### Stated goal
Please return, with no changes, the stretch of the records below from the start through the line that contains "the heart-shaped icon", including that line.

### Dataset records
———

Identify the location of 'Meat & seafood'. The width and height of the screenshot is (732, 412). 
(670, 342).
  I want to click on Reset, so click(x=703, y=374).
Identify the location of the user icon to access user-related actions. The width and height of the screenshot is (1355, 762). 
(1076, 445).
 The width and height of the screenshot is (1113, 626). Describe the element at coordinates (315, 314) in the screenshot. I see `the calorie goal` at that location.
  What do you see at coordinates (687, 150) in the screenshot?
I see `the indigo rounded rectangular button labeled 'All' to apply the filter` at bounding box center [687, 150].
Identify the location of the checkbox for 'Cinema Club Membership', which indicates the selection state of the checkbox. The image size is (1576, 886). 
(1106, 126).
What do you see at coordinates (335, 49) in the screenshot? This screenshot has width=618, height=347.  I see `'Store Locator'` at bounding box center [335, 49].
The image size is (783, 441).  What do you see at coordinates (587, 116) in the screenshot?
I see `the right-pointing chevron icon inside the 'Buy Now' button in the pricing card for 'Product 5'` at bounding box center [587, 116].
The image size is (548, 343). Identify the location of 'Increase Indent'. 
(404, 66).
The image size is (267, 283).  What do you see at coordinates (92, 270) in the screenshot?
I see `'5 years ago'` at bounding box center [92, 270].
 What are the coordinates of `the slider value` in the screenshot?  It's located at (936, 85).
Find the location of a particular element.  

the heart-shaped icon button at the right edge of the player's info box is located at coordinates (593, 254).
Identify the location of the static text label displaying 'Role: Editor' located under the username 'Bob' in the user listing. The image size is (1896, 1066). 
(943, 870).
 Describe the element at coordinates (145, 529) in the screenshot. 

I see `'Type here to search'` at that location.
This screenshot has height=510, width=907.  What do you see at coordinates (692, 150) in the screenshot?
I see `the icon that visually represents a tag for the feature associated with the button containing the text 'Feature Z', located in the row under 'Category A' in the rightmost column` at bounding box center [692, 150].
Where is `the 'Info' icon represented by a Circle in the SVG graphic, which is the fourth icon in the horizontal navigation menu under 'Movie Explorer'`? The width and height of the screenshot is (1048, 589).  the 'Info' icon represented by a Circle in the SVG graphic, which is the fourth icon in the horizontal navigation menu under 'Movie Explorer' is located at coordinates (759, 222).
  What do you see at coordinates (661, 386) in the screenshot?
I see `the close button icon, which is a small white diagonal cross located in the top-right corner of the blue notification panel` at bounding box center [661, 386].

———

### Worked solution
Identify the location of 'Meat & seafood'. The width and height of the screenshot is (732, 412). 
(670, 342).
  I want to click on Reset, so click(x=703, y=374).
Identify the location of the user icon to access user-related actions. The width and height of the screenshot is (1355, 762). 
(1076, 445).
 The width and height of the screenshot is (1113, 626). Describe the element at coordinates (315, 314) in the screenshot. I see `the calorie goal` at that location.
  What do you see at coordinates (687, 150) in the screenshot?
I see `the indigo rounded rectangular button labeled 'All' to apply the filter` at bounding box center [687, 150].
Identify the location of the checkbox for 'Cinema Club Membership', which indicates the selection state of the checkbox. The image size is (1576, 886). 
(1106, 126).
What do you see at coordinates (335, 49) in the screenshot? This screenshot has width=618, height=347.  I see `'Store Locator'` at bounding box center [335, 49].
The image size is (783, 441).  What do you see at coordinates (587, 116) in the screenshot?
I see `the right-pointing chevron icon inside the 'Buy Now' button in the pricing card for 'Product 5'` at bounding box center [587, 116].
The image size is (548, 343). Identify the location of 'Increase Indent'. 
(404, 66).
The image size is (267, 283).  What do you see at coordinates (92, 270) in the screenshot?
I see `'5 years ago'` at bounding box center [92, 270].
 What are the coordinates of `the slider value` in the screenshot?  It's located at (936, 85).
Find the location of a particular element.  

the heart-shaped icon button at the right edge of the player's info box is located at coordinates (593, 254).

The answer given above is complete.